Document Type

Blog Post

Publication Date

1-21-2021

Abstract

With housing shortages and rent steadily increasing, many long-time tenants are in favor of passing rent control laws. Advocates argue that rent control offers many benefits, including providing security for tenants against rising rents, providing affordable housing to tenants, and protecting vulnerable tenants from displacement. Its benefits include allowing tenants to achieve better financial stability, keeping families in their homes, and preventing working-class tenants, seniors, and vulnerable members of society from being priced out of their long-time residences and neighborhoods. Without rent control, lower-income tenants would have difficulty securing and keeping a home. At the same time, landlords benefit from rent control because tenants are more inclined to stay in the property long-term.
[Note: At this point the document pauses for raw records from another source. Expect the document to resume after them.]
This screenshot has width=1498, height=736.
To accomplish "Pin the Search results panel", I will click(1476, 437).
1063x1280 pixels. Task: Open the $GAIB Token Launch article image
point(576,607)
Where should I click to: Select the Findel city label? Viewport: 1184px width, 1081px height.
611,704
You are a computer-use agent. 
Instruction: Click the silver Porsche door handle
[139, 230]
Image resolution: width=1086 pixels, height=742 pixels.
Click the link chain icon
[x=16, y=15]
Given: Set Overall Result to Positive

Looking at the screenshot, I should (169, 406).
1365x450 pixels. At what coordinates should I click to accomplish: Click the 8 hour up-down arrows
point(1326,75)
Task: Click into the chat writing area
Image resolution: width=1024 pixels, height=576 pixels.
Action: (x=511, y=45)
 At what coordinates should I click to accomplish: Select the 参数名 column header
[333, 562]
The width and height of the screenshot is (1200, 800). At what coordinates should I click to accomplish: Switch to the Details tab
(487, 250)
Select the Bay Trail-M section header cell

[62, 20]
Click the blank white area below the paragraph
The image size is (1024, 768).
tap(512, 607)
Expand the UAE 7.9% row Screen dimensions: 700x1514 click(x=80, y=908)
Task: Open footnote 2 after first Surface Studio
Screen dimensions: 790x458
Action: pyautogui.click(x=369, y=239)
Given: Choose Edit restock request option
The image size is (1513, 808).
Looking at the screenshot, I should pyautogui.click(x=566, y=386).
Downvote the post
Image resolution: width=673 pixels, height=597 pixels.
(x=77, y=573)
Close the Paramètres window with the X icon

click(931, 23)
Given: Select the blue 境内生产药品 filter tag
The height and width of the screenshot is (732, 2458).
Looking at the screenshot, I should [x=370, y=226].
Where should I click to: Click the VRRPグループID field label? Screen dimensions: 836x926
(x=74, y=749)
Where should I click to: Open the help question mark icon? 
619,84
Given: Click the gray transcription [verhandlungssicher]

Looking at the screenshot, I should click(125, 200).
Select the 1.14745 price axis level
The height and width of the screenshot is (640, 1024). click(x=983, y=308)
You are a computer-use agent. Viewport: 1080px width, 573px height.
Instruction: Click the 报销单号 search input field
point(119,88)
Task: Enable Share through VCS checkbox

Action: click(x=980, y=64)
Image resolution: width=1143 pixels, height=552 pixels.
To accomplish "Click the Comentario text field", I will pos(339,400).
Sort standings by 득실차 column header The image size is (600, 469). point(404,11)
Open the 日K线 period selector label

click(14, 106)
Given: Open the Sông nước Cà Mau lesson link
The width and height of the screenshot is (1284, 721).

Fewer tenant turnovers mean less hassle and stress for the landlord. It saves them money because vacancy periods could result in landlords realizing a loss on the property. However, this is far from a win-win situation.

A substantial body of research has found that rent control often backfires and has quite the opposite effect of keeping housing affordable. One research study by Stanford Economists Rebecca Diamond, Timothy McQuade, and Franklin Qian examined the consequences of San Francisco’s 1994 ballot initiative to expand rent control. They found that while the expansion of rent control prevented tenant displacement, the landlords in San Francisco responded to the law by withdrawing from the rental market, selling their properties, and converting their rent-controlled buildings into condominiums. The overall supply of rental housing declined as landlords converted their apartment buildings into higher-end condominiums and replaced old structures with new construction to avoid rent control regulations. The reduction in rental housing led to rent increases in the long run. It also shifted the city’s housing supply towards less affordable housing since many multi-family housing structures were converted to condominiums and new construction. These shifts in the housing supply drove up rent and decreased the supply of affordable housing. It also inadvertently created a housing stock that catered to higher-income individuals. Ultimately, the authors found that rent control created the very outcome it wanted to avoid – a decline in the number of renters living in rent-controlled units and a housing stock which was less affordable than before.